Some places, like Manhattan, have numbered streets that intersect with numbered avenues as their city grid. Avenues run north-south, while streets are east-west.
That's fairly common in a lot of US cities, although the orientation may be reversed. My house sits on the corner of two equally sized transit routes. One is a 'street', while the other is an 'avenue'. ( Fun fact - the 'street' is still an actual brick-paved road.) Incidentally, my town utilizes the same avenue/street orientation Dave mentions.

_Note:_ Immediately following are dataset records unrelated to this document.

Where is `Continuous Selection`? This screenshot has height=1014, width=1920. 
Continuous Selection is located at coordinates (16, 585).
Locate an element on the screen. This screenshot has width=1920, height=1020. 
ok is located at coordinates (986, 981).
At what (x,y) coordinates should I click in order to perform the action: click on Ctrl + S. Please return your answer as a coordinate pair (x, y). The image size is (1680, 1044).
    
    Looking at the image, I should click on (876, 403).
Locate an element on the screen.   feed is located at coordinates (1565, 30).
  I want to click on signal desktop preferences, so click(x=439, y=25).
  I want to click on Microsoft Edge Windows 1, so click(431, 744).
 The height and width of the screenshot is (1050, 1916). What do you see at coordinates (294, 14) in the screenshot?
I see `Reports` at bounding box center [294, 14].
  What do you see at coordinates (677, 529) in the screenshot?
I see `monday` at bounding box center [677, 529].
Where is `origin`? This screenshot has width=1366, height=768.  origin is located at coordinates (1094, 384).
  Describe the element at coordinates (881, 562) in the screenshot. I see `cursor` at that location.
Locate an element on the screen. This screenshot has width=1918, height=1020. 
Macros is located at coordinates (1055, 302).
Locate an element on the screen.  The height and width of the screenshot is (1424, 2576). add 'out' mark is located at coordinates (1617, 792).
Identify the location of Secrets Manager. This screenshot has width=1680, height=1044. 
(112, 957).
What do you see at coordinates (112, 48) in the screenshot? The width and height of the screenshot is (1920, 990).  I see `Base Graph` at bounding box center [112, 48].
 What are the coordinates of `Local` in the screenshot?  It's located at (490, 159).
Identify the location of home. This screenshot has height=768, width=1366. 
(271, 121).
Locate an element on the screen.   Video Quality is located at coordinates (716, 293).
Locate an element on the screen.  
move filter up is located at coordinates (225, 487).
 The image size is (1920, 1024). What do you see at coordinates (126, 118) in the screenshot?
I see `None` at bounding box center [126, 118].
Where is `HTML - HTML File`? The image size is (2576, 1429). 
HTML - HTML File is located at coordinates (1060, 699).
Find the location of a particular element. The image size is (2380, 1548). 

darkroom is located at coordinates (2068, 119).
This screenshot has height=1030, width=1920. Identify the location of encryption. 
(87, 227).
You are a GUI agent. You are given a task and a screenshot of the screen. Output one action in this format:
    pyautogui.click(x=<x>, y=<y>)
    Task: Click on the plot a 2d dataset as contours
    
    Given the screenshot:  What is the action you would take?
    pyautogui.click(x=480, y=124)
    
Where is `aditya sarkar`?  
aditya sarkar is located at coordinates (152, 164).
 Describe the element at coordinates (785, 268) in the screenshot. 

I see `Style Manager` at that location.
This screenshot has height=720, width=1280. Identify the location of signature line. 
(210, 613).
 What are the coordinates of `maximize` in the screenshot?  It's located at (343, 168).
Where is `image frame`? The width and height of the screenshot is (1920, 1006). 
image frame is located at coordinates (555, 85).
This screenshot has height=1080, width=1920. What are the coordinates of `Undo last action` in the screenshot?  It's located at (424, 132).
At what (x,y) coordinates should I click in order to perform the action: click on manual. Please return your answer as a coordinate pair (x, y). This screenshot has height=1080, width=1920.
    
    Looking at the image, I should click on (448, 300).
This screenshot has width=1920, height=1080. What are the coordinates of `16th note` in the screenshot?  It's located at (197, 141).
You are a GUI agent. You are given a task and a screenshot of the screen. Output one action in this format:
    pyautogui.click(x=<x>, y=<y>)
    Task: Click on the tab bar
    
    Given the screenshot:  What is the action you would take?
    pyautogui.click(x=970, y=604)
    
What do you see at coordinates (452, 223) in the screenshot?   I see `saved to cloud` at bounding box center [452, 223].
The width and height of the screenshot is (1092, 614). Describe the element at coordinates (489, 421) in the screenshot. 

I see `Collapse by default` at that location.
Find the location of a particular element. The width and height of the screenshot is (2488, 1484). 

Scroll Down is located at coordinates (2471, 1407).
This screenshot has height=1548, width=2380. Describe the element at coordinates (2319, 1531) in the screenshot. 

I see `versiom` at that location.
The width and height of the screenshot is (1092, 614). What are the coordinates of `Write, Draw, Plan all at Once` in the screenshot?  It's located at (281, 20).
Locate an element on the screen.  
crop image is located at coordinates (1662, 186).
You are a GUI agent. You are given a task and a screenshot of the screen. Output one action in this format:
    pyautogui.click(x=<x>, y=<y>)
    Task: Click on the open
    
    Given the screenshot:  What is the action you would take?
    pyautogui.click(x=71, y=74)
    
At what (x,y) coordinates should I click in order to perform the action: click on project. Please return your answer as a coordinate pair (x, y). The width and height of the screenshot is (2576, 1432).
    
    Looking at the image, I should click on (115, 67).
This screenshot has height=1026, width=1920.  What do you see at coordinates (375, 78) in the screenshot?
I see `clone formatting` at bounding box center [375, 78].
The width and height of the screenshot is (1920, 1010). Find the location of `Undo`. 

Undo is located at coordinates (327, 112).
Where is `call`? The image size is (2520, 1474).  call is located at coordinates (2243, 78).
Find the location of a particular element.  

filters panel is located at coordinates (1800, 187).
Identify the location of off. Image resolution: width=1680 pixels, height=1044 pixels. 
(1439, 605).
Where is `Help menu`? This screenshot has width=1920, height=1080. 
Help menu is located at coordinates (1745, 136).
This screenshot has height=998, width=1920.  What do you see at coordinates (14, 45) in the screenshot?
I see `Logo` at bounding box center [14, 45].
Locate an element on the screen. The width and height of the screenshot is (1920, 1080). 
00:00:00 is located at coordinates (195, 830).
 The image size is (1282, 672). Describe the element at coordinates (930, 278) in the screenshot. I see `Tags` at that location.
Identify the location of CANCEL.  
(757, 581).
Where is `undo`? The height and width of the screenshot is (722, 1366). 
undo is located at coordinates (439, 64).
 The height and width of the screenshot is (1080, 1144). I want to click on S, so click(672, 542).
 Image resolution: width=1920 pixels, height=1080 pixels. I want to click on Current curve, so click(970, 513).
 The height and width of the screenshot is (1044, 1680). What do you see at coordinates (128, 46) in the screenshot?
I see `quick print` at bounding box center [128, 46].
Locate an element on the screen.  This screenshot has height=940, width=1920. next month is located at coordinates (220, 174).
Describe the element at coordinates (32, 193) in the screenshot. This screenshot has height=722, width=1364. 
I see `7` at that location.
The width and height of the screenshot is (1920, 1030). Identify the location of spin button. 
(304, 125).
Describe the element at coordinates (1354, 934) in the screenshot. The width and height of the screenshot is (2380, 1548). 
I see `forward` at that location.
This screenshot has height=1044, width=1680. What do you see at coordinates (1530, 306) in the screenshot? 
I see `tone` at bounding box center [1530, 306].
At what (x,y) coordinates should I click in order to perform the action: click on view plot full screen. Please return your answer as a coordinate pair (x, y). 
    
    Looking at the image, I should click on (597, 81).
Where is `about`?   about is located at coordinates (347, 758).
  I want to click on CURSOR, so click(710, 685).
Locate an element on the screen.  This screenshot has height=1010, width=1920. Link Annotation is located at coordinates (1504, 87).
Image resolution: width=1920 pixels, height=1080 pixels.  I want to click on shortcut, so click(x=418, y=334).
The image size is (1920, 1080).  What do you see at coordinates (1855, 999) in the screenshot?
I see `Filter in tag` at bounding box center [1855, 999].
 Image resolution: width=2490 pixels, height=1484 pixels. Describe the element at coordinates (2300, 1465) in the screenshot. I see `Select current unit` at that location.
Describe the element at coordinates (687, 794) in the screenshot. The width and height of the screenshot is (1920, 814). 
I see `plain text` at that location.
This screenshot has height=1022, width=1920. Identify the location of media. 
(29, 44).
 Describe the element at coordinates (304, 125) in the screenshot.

A number of years ago, as part of a "modernization and standardization effort", my home county went through and renamed all country and rural roads as part of some national GIS/GPS mapping system. As a result, my childhood address of 'Route 1 Box 5 ' suddenly officially became 2***
Boulevard X.
Boulevard. For a single lane, unpaved gravel road you can't access when you get more than a 1/2" of rain.
However, that was only the east-west routes. North-south county roads were simply designed "roads".
For a further sense of ridiculousness: The population of the entire county is only 2, 692 people. 1,814 of them live in the biggest town, another 380 in the second largest city, and 28 in the third and final "city". Yes, it's officially a city of 28 people - note a similar inconsistency between the usage of 'town' and 'city' compared to relative size.
That leaves only 470 people living in a rural area of 730 square miles, but by god some of them reside on boulevards (albeit mostly unpaved).